BEGIN DATA FOR THE TASK
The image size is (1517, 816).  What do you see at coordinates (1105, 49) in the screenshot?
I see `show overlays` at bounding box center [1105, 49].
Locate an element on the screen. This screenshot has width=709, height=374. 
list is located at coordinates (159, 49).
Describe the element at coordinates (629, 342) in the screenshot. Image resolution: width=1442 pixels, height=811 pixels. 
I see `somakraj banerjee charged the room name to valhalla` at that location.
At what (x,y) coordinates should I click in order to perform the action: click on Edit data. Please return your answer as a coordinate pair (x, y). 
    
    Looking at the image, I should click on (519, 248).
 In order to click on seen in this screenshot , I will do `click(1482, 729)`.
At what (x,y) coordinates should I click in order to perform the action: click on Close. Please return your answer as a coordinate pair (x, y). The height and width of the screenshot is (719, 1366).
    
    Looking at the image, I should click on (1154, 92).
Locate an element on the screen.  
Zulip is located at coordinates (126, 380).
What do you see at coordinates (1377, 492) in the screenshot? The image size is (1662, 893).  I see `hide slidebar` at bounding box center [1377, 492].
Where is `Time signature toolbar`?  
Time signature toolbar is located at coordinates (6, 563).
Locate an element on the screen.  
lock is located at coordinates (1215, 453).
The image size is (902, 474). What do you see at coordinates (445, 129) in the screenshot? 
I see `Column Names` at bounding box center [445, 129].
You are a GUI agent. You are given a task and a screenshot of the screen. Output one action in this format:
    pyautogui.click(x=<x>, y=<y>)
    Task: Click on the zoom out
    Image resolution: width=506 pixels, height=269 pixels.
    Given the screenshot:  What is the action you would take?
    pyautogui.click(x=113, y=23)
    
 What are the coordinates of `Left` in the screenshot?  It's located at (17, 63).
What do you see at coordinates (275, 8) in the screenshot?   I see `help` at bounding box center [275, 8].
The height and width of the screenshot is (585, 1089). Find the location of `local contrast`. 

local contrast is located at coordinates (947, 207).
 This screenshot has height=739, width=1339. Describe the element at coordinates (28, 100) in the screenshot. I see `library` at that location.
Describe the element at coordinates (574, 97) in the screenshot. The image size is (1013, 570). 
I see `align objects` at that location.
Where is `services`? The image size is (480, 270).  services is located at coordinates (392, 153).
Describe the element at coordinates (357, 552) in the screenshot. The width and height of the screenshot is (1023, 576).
END DATA FOR THE TASK
▶ **EXERCISE GOAL**
Copy all of the records above word for word, with nothing left out or changed.

▶ **FULL OUTPUT**
The image size is (1517, 816).  What do you see at coordinates (1105, 49) in the screenshot?
I see `show overlays` at bounding box center [1105, 49].
Locate an element on the screen. This screenshot has width=709, height=374. 
list is located at coordinates (159, 49).
Describe the element at coordinates (629, 342) in the screenshot. Image resolution: width=1442 pixels, height=811 pixels. 
I see `somakraj banerjee charged the room name to valhalla` at that location.
At what (x,y) coordinates should I click in order to perform the action: click on Edit data. Please return your answer as a coordinate pair (x, y). 
    
    Looking at the image, I should click on (519, 248).
 In order to click on seen in this screenshot , I will do `click(1482, 729)`.
At what (x,y) coordinates should I click in order to perform the action: click on Close. Please return your answer as a coordinate pair (x, y). The height and width of the screenshot is (719, 1366).
    
    Looking at the image, I should click on (1154, 92).
Locate an element on the screen.  
Zulip is located at coordinates (126, 380).
What do you see at coordinates (1377, 492) in the screenshot? The image size is (1662, 893).  I see `hide slidebar` at bounding box center [1377, 492].
Where is `Time signature toolbar`?  
Time signature toolbar is located at coordinates (6, 563).
Locate an element on the screen.  
lock is located at coordinates (1215, 453).
The image size is (902, 474). What do you see at coordinates (445, 129) in the screenshot? 
I see `Column Names` at bounding box center [445, 129].
You are a GUI agent. You are given a task and a screenshot of the screen. Output one action in this format:
    pyautogui.click(x=<x>, y=<y>)
    Task: Click on the zoom out
    Image resolution: width=506 pixels, height=269 pixels.
    Given the screenshot:  What is the action you would take?
    pyautogui.click(x=113, y=23)
    
 What are the coordinates of `Left` in the screenshot?  It's located at (17, 63).
What do you see at coordinates (275, 8) in the screenshot?   I see `help` at bounding box center [275, 8].
The height and width of the screenshot is (585, 1089). Find the location of `local contrast`. 

local contrast is located at coordinates (947, 207).
 This screenshot has height=739, width=1339. Describe the element at coordinates (28, 100) in the screenshot. I see `library` at that location.
Describe the element at coordinates (574, 97) in the screenshot. The image size is (1013, 570). 
I see `align objects` at that location.
Where is `services`? The image size is (480, 270).  services is located at coordinates (392, 153).
Describe the element at coordinates (357, 552) in the screenshot. The width and height of the screenshot is (1023, 576).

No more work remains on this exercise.